As someone who has always made an effort to diligently research important social and environmental issues, I take strong offense to Paul Vanginhoven’s continuous efforts to misguide readers about the legitimacy of global warming.
It has been widely reported — and accepted by almost every legitimate scientific institution, government body and peer-reviewed journal examining the issue — that global warming is occurring. Carbon dioxide concentrations in the atmosphere are the highest that have been experienced (determined through sampling from Arctic and Antarctic ice core samples) in more than half a million years. Atmospheric levels of carbon dioxide have increased 34 percent since pre-industrial times and methane levels alone have also increased 140 percent since 1908. Even the simplest mind can grasp the notion that increased greenhouse gases generated by our industrial activities, along with our accelerating deforestation of carbon-sequestering ecosystems, must result in an increasing accumulation in the atmosphere (just think back to your high school science class on ‘radiative forcing’ and the outcomes of increased carbon dioxide levels).
The preponderance of data presented — and peer reviewed in reputed journals like ‘Nature,’ ‘PNAS,’ and ‘Science,’ etc. — have shown that anthropogenic causes have definitively contributed to the acceleration of global atmospheric temperatures. On the contrary, anti-warming reactionaries like Vanginhoven are continually unable to provide any compelling evidence that global warming has not contributed to atmospheric CO2 accumulations. While some independent critics continue to stubbornly reject global warming, supporting evidence continues to emerge and even a reluctant Bush administration — one of the staunchest opponents of global warming — has now acknowledged publicly that the issue needs to be addressed.

» **EXERCISE DATA**:
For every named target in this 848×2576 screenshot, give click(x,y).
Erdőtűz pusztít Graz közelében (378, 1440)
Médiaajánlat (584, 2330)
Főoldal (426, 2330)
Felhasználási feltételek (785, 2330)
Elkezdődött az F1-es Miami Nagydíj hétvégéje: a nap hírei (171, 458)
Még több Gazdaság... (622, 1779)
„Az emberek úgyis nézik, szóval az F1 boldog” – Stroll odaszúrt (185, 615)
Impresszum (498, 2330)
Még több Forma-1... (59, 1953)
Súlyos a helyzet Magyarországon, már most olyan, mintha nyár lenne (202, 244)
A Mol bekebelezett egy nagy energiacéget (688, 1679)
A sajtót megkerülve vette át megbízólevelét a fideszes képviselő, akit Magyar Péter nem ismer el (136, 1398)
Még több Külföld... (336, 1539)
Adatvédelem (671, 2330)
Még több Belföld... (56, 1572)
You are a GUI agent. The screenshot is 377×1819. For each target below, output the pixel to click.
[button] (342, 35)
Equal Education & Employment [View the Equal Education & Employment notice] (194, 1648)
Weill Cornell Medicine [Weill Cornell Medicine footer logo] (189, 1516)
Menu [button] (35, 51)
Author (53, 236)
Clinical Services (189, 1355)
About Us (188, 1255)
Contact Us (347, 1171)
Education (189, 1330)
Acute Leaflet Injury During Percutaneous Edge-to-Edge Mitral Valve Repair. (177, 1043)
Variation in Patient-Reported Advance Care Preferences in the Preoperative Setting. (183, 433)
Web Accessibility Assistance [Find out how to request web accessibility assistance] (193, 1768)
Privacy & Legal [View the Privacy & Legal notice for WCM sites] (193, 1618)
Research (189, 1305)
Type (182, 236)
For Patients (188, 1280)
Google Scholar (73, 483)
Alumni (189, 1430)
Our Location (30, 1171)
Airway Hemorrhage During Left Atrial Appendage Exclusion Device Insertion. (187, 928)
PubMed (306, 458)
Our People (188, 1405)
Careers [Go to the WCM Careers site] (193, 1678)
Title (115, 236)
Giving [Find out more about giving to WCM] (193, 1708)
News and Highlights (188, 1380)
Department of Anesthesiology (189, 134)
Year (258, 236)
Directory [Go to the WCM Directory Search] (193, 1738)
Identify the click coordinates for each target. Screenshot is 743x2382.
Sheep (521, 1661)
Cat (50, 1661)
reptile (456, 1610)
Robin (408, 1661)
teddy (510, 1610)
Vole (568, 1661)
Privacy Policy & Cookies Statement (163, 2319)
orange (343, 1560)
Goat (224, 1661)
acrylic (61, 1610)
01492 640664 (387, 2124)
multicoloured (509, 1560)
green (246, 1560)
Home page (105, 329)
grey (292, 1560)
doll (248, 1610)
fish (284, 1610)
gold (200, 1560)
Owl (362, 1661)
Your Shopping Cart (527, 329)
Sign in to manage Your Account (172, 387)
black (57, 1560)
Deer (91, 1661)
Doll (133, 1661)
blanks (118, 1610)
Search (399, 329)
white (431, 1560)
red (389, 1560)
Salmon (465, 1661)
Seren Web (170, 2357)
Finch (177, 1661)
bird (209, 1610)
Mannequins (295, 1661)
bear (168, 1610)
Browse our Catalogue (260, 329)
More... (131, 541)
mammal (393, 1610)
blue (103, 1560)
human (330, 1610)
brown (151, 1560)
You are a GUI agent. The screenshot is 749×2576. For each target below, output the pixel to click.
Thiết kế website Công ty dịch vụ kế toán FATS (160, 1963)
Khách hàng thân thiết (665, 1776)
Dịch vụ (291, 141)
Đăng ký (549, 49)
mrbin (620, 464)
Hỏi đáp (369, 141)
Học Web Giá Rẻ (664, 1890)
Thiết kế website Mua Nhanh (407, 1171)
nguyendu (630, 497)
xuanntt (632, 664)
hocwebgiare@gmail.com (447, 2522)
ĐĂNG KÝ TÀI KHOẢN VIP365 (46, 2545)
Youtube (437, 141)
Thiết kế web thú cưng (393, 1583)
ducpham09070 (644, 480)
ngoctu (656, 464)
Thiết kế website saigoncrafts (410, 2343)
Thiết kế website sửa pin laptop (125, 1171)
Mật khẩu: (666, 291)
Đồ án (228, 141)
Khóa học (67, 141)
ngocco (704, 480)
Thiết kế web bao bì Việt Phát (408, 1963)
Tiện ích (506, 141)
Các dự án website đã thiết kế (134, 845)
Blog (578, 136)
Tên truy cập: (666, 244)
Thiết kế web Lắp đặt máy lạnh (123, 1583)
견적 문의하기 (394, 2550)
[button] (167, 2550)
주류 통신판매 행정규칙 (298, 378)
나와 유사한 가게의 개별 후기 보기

» **PROBLEM A**:
Decide whether each statement below agrees with the letter on global warming. Answer yes or no for each, and quote the words of the letter that settle it.
(i) Atmospheric carbon dioxide levels have risen 34 percent since pre-industrial times.
(ii) Methane levels have risen 140 percent since pre-industrial times.
(iii) The Bush administration still publicly denies that the issue needs to be addressed.
» **PROBLEM B**:
Copy the part of the letter on global warming starting with "As someone who" and going on through "of global warming.".

» **YOUR SOLUTION A**:
(i) Yes: "Atmospheric levels of carbon dioxide have increased 34 percent since pre-industrial times"
(ii) No: "methane levels alone have also increased 140 percent since 1908"
(iii) No: "even a reluctant Bush administration — one of the staunchest opponents of global warming — has now acknowledged publicly that the issue needs to be addressed"

» **YOUR SOLUTION B**:
As someone who has always made an effort to diligently research important social and environmental issues, I take strong offense to Paul Vanginhoven’s continuous efforts to misguide readers about the legitimacy of global warming.